Driving down the cost of borrowing and increasing financing.
Trade credit insurance has historically been used by businesses looking to hedge risk on what is usually their biggest asset, their accounts receivable. But as we look toward continued economic volatility, companies are using trade credit insurance to reduce the cost of financing.
When securing debt to finance deals becomes more challenging and expensive, it constrains the amount of capital buyers can collect to reach vendors’ expectations on valuations. That causes companies to turn to trade credit insurance to bridge the financing gap by credit enhancing their accounts receivable, lowering their overall cost to finance deals - putting trade credit insurance to work. Not long ago, dealmakers had sufficient funds to forego this route, as the cost to finance through banks was significantly lower. Now, firms are using trade credit insurance to insure their pool of receivables, transferring their risk to a AA/A+ rated insurance company. A bank that offers receivables finance that is backed by this form of unfunded credit protection for a portfolio company’s account receivables pool can not only lower their cost to finance due to the preferred risk weighted assets treatment, but also help bridge the gap to vendor price tags.

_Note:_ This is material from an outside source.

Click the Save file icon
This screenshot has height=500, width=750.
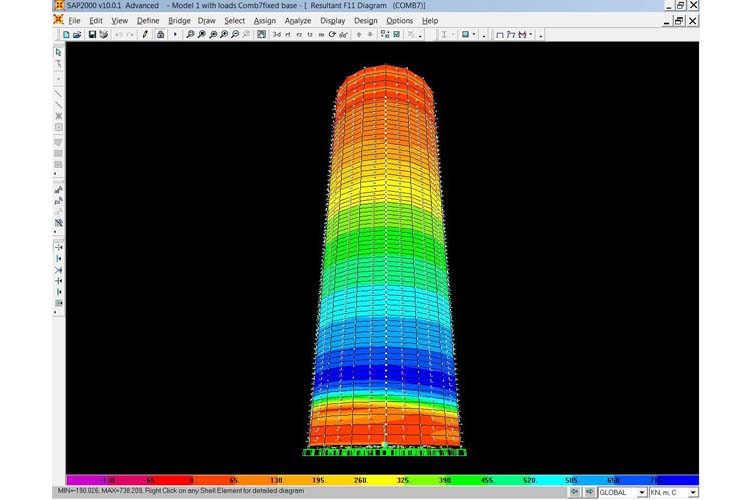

Lenders use trade credit insurance as well, insuring receivables finance portfolios (often on a silent basis) and facilitating off-balance sheet structures. Structured credit insurance is also used by lenders to insure loans, such as those for acquisition finance, increase facility sizes and improve capital. Insurance capital will continue to help bridge funding gaps and increase credit accessibility.

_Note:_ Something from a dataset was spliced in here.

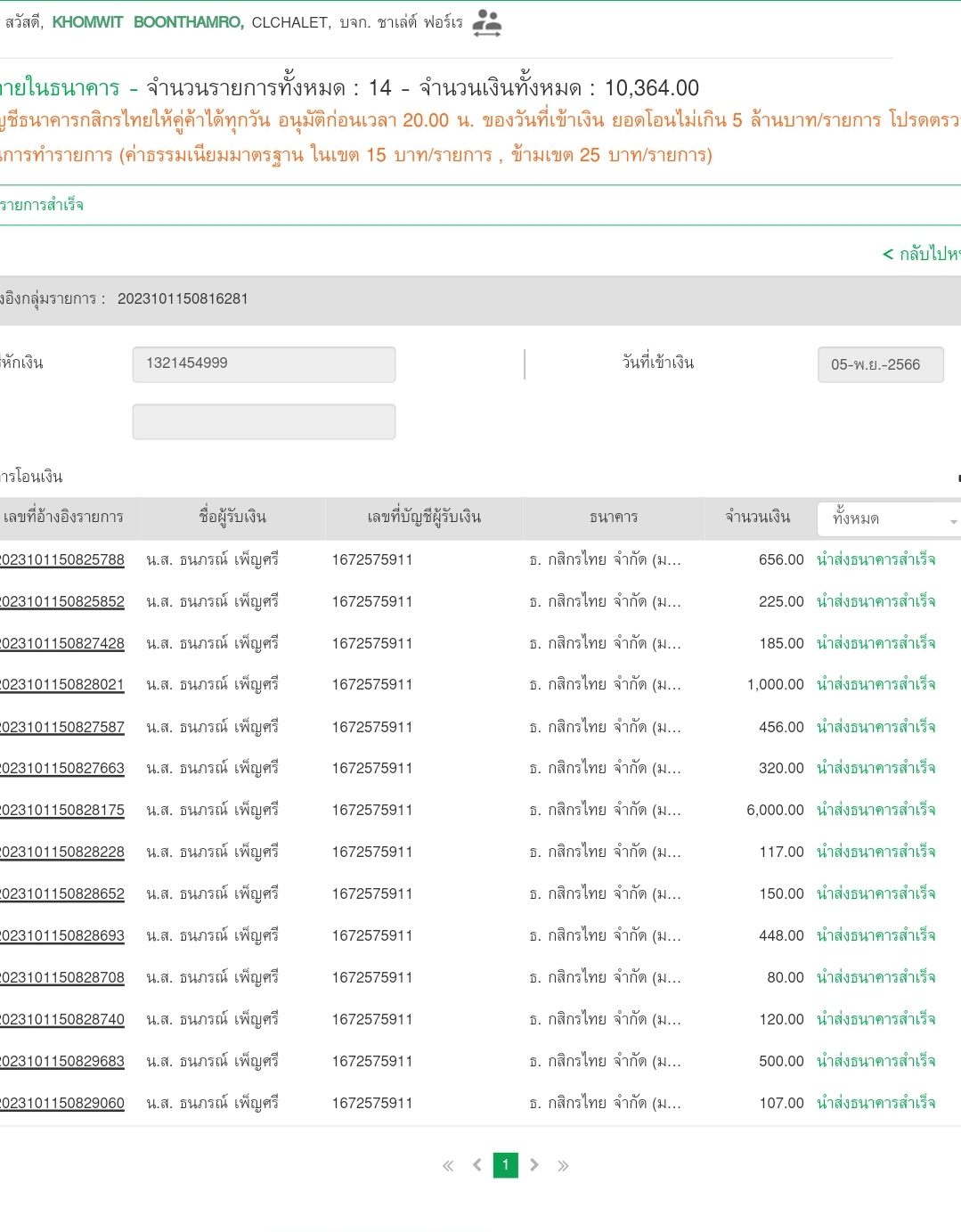Viewport: 961px width, 1232px height.
Task: Open the ทั้งหมด status filter dropdown
Action: point(888,518)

Reducing post-deal volatility.
There are a few significant ways that trade credit insurance can reduce post-deal volatility. Trading issues commonly identified within the scope of the Financial Due Diligence include difficulties in collecting debts or identifying high historical levels of bad debts. It is imperative to include warranties in the Share Purchase Agreement to give certainty to the purchaser that no assets are paid for which do not carry any economic value. The identification of issues in the target’s customer base will support the strategic risk mitigation decisions required by the purchaser post-completion. Trade credit insurance therefore helps to bridge the negotiation gap between seller and buyer and adding clarity to the economic value of a business’s receivables.
Secondly, when carving-out an entity, new sources of financing will be required. In those cases, buyers will often have to provide new credit lines. Trade credit insurance can help firms enhance collateral and secure additional financing from banks.

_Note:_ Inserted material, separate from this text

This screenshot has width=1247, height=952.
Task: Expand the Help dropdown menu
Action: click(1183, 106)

In addition, in the wake of a transaction, buyers can use the access to trade credit insurers’ data platforms to model expected credit losses, implementing the model required according to IFRS 9. Once identified, this may be used as a price negotiation tool for the purchaser.
Finally, political risk insurance (PRI) is a useful tool for buyers. As a risk mitigation tool, PRI helps to provide a more solid environment for investments into developing countries, and to unlock better access to finance. Some examples of events covered by PRI include war, terrorism, government expropriation that can directly affect an investment's operation and violate its ability to perform critical functions.